Nigeria did not make the list of most advanced countries in Africa, despite being referred to as the Giant of Africa.
A report by Insider Monkey, titled: “12 Most Advanced Countries in Africa”, revealed that Africa is one of the richest continents in the world when it comes to natural resources, adding that the continent has vast resources of valuable metals such as cobalt, gold, platinum, and coltan.
The report listed 12 countries in Africa which have been able to use their natural resources to boost their economy.
These countries are Republic of Côte d’Ivoire; Republic of Zimbabwe; United Republic of Tanzania; Republic of Senegal; Republic of Namibia; Republic of Ghana; Arab Republic of Egypt; Republic of Kenya; Republic of Botswana; Republic of Tunisia; Republic of Morocco and Republic of South Africa.
For instance, the report showed that the Republic of Côte d’Ivoire relies primarily on agriculture, and the country exports different products such as cocoa beans, gold, and petroleum products, thereby boosting its economy to $173 billion GDP in terms of purchasing power parity.
Meanwhile, stakeholders have decried Nigeria’s inability to export its products to other countries.

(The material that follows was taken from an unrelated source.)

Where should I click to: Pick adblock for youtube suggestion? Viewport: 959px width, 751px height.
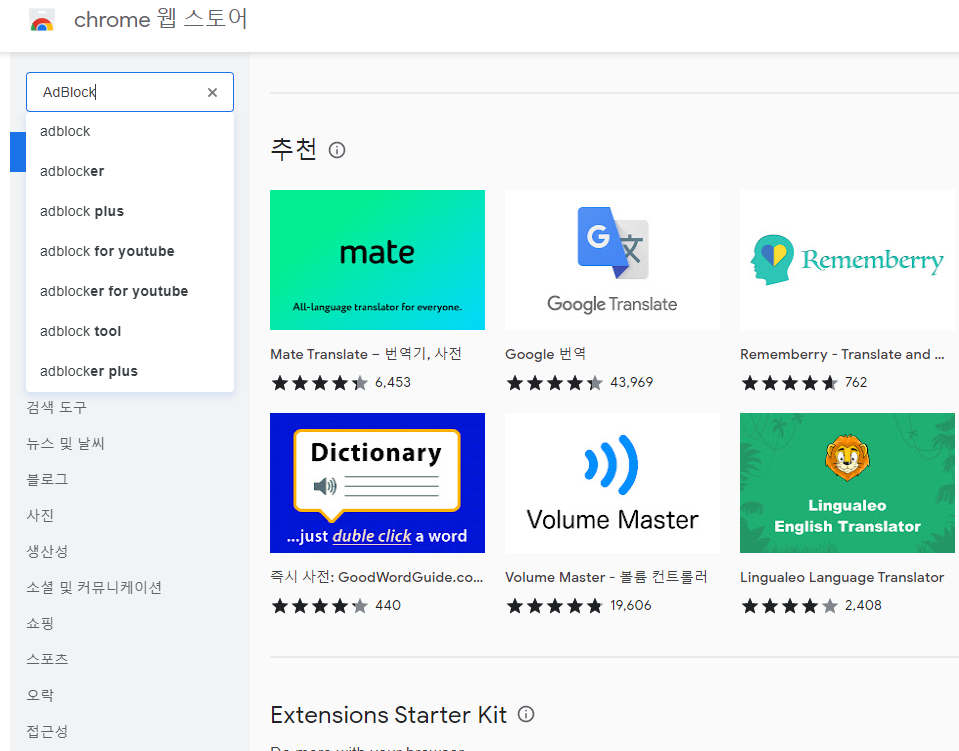coord(105,251)
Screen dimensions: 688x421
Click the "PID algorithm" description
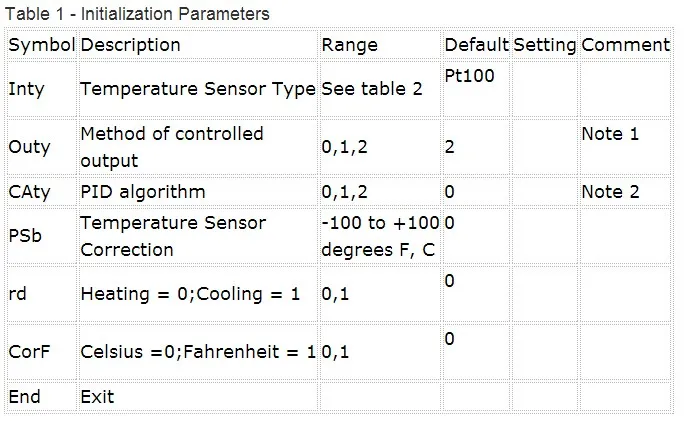[x=142, y=191]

To them, Nigeria is blessed with different varieties of foods, but it’s unable to export farm products due to its inability to meet international standards.

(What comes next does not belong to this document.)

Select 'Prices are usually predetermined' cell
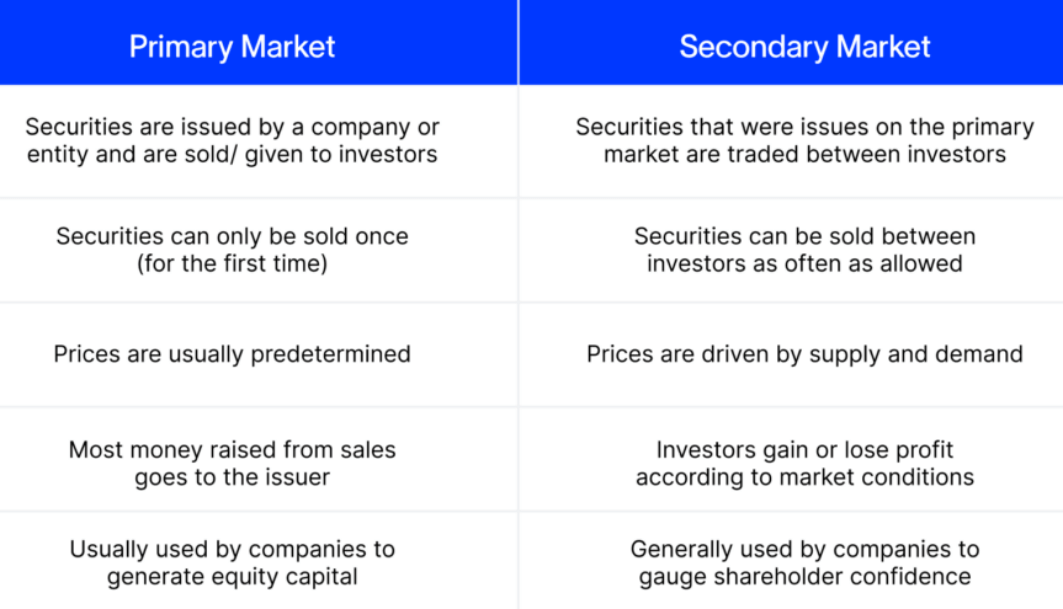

Ogun state governor, Dapo Abiodun said while Nigerian farmers produce about 48 million tonnes of yam annually, they are unable to export them, because they are being rejected by developed countries.
Abiodun said most Nigerian farmers had to send their farm produce to Ghana to be tested for quality assurance, before exporting it to other countries.
With the new commissioning of the African Quality Assurance Centre in Ogun State, the state governor said Nigerian farmers would no longer go to Ghana to test their products before export, adding that the new facility would increase Nigeria’s non -oil revenue.
As for South Africa, it is the fifth largest economy in Africa which was worth $411 billion last year, the report stated, adding that, “It is the only country in Africa with a nuclear power plant and is known for important scientific contributions such as the first human to human heart transplant, yellow fever vaccine, and X-Ray based CT scans. Therefore, it’s no surprise that the country is the only African nation with most of its Global Innovation Index scores in the third quartile, with a high market sophistication score of 39.”
Reacting to this, Professor and manager, Drug Manufacturing Company, National Institute for Pharmaceutical Research and Development, (NIPRD), Prof. Martins Emeje told LEADERSHIP, that Nigeria is lagging behind when it comes to science.
Emeje disclosed that Nigeria is a home to one of the best brain in pharmaceutical scientists in the world, adding that, “The country has the human capacity to manufacture any type of drug, to undertake research and development into any type of drug, whether it is synthetic or natural. The country also has the professionals, intellectual and industrial know-how that is needed to produce vaccines.”
In terms of Infrastructural capacity, however, he stated that Nigeria does not have the infrastructural capacity to manufacture, not just vaccine, but all drugs.
“Right now as we speak, Nigeria does not manufacture any drug 100 per cent. We import raw materials, that is active pharmaceutical ingredients, then we compound them or produce them into capsule, tablets, injection and syrups etc. Sometimes, we import already finished products from India, China and the United Kingdom (UK) into our health system and into the market to be sold in the pharmacy or patent shops or in our hospitals.
“So, we do not manufacture anything and that is because, the infrastructure that is required for Nigeria pharmaceutical space, industry players, that is the scientists to undertake synthesis of chemical compound required to make our own drugs and vaccines, are unavailable at this point.”
To boost the country in terms of research and development, Emeje however said the pharmaceutical companies and private sector should also step up to fund research and development in Nigeria, as government cannot do it alone. “It was AstraZeneca pharmaceutical company that funded or partly funded the AstraZeneca vaccine we are using today. Pfizer also funded its own vaccine, so pharmaceutical companies should be ready to do so in Nigeria and stop funding election campaigns that have little value on Nigerians,” he added.
Also commenting on the development, a management expert and founding national chairman of the All Progressives Grand Alliance (APGA) Dr Chekwas Okorie, has said that Nigeria is not among the top 12 most advanced countries in Africa because the country’s constitution stifles innovation that could have included Nigeria among the most advanced countries in the continent.
Okorie was reacting to a Yahoo publication which listed the 12 most advanced countries in Africa.
To arrive at the methodology used in ranking the countries, the publishers of the report said they consulted the World Intellectual Property Organization’s (WIPO) Global Innovation Index to sift out which countries in Africa are the most advanced ones out of the 56 sovereign states that are members of the U.N. While other metrics, such as the OECD’s patent database and the percentage of gross domestic product (GDP) spent on research and development, were initially considered, they were found lacking either in their scope (few African countries have patents to their name) or incomprehensive and out of date due to a lack of availability of the latest statistics.”